» **ABOUT THIS EXERCISE**: Only a number is wanted here: how many lines in the entries below contain the word "agent".

» **THE RECORDS**:
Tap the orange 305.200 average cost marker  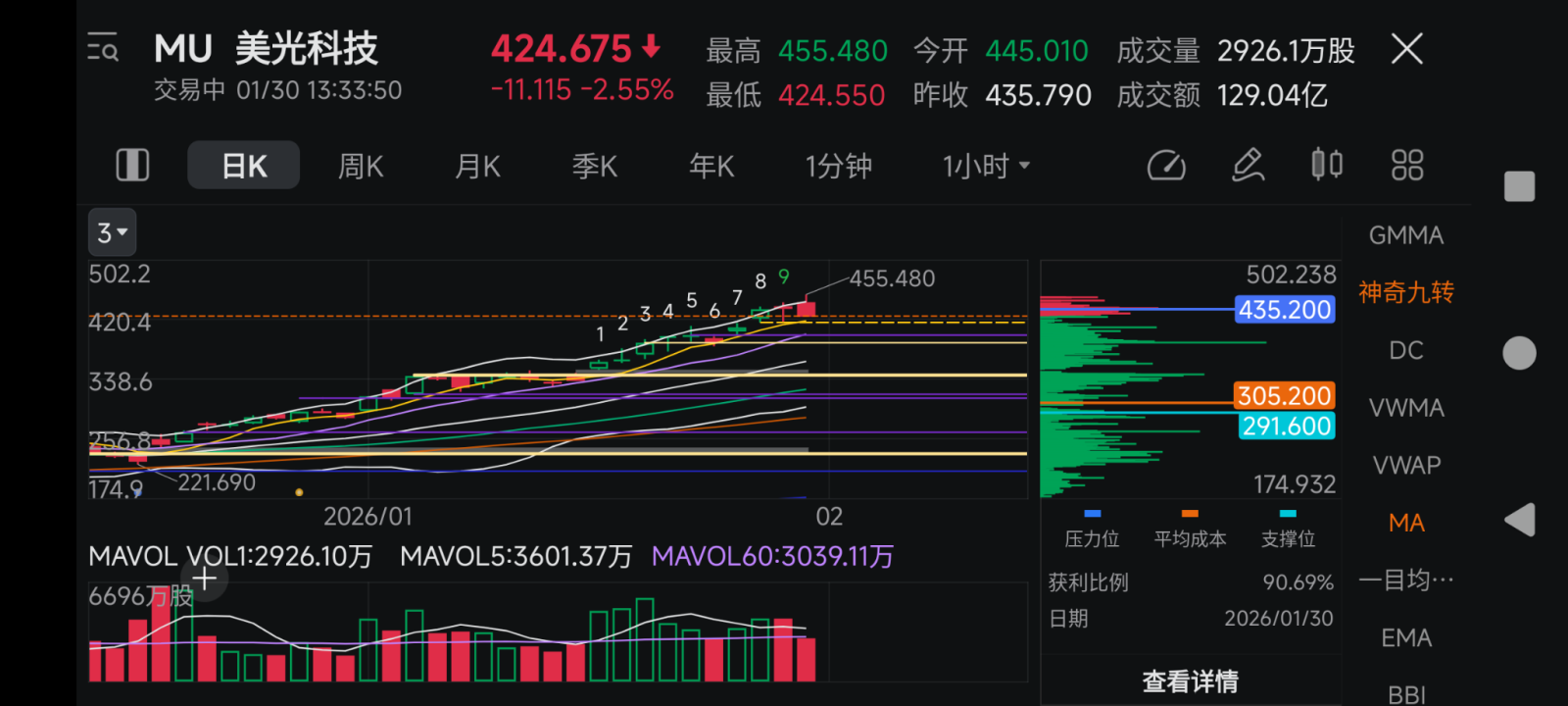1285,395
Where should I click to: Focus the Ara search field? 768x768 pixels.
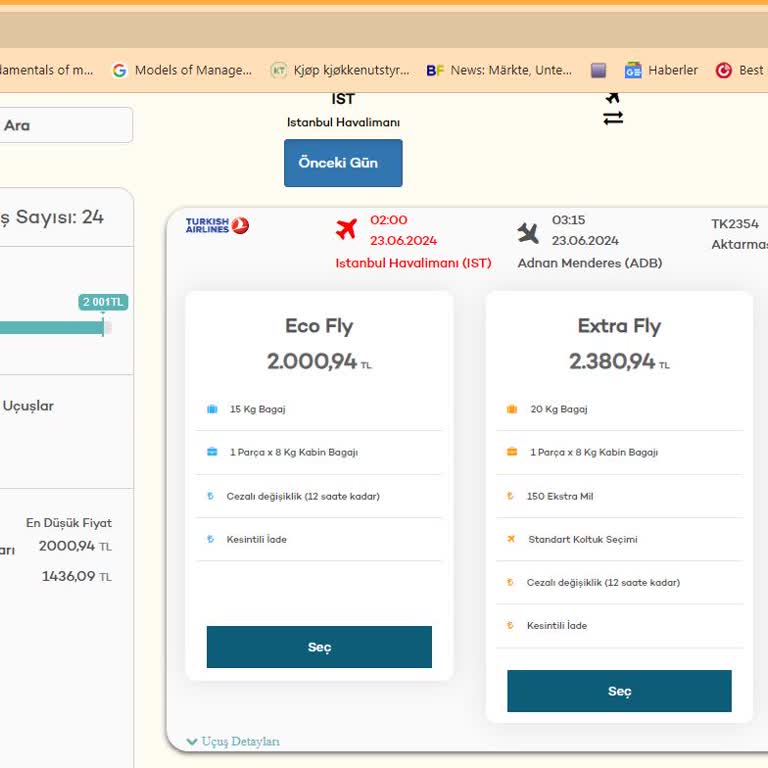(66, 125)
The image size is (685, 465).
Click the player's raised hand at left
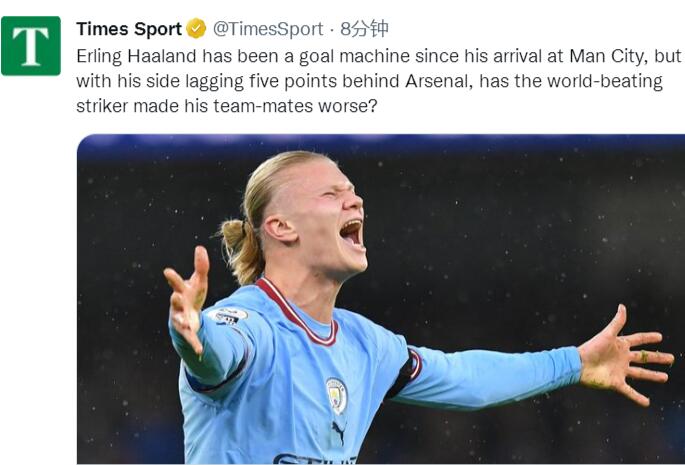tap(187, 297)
* * *
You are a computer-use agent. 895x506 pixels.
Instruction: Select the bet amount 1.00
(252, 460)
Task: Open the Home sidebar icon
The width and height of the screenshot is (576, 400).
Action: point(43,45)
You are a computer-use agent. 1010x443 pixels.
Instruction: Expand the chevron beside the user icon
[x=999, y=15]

» **OUTPUT FOR THIS TASK**: 2